Lasse Ericsson is the first person we find in the production hall. He is one of the four brewery owners and is head brewer. Although perhaps not in this order: while we were there we noticed he was working constantly on the brewing and tapping. A short pause to enjoy a packed lunch and then back to work again.

"You'd think you'd get fed up, but this has been an exciting journey and it's a very good business to be in", Lasse says. "And I'm proud to be in it too. We do everything here, from the subtleties of finding the right recipe, to establishing our own production system, brewing beer and advertising.

Beer is more exciting than wine", Lasse thinks. "You can't put your mark on wine as much in the production process. When you're making beer on the other hand, you can experiment with the temperature and viscosity of the mash, try different kinds of hops and yeast and add exciting flavors. Amongst other things."

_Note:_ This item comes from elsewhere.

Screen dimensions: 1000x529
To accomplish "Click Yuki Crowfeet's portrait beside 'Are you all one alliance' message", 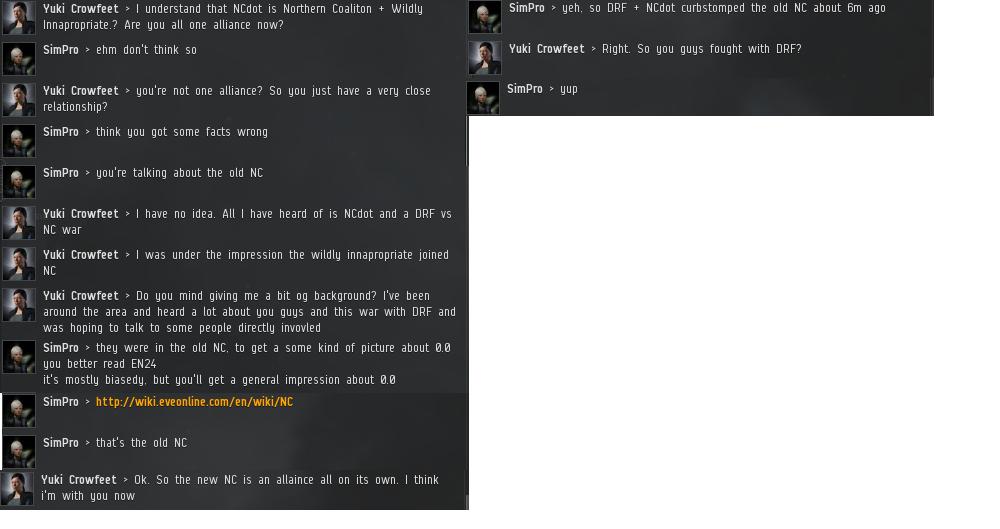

"We're mostly looking to the USA for inspiration. They are always a few years ahead of us. The funny thing is, the Americans themselves get their inspiration from all over the world and take up old beer traditions."

Everybody has their own beer dreams

In the corridor outside the production hall, there is a whole wall of framed certificates from all kinds of beer festivals. The brewery's biggest achievement so far was Bötet Barley Wine being named as the "World's Best Dark Ale Barley Wine" at the World Beer Awards 2011.

One part of the name, Bötet, is certainly not a traditional name for beer. This is because Nynäshamns ångbryggeri uses the nearby archipelago as inspiration for its product names. Marcus and Thomas are clear about which beer name they like the least.

"There's one called 'Sjukommatvåan' (Seven point two), I don't know how you can do that, just highlight the alcoholic strength. Why are they allowed to even sell it?"

Marcus also highlights "Cheap Thrills" as another bad example. Of course, for the quality-conscious and meticulous craft brewer, it is anything but price and alcoholic strength that is important.

And it does look like craft beer has a future. Right from the start, orders have been rolling in faster than bottles can roll out of the brewery, and demand is continuing to grow.

This high rate of production has meant less time for experimenting – but just like the beer itself, there are a lot of ideas fermenting.

"As soon as we have a pause in production, we are testing one of our new recipes", Marcus says. Everyone working here has their own beer dream.

And perhaps that is the most significant driving force for all craft brewers. The belief that there is always a better beer waiting out there. And perhaps you need to make it yourself if you want to enjoy it.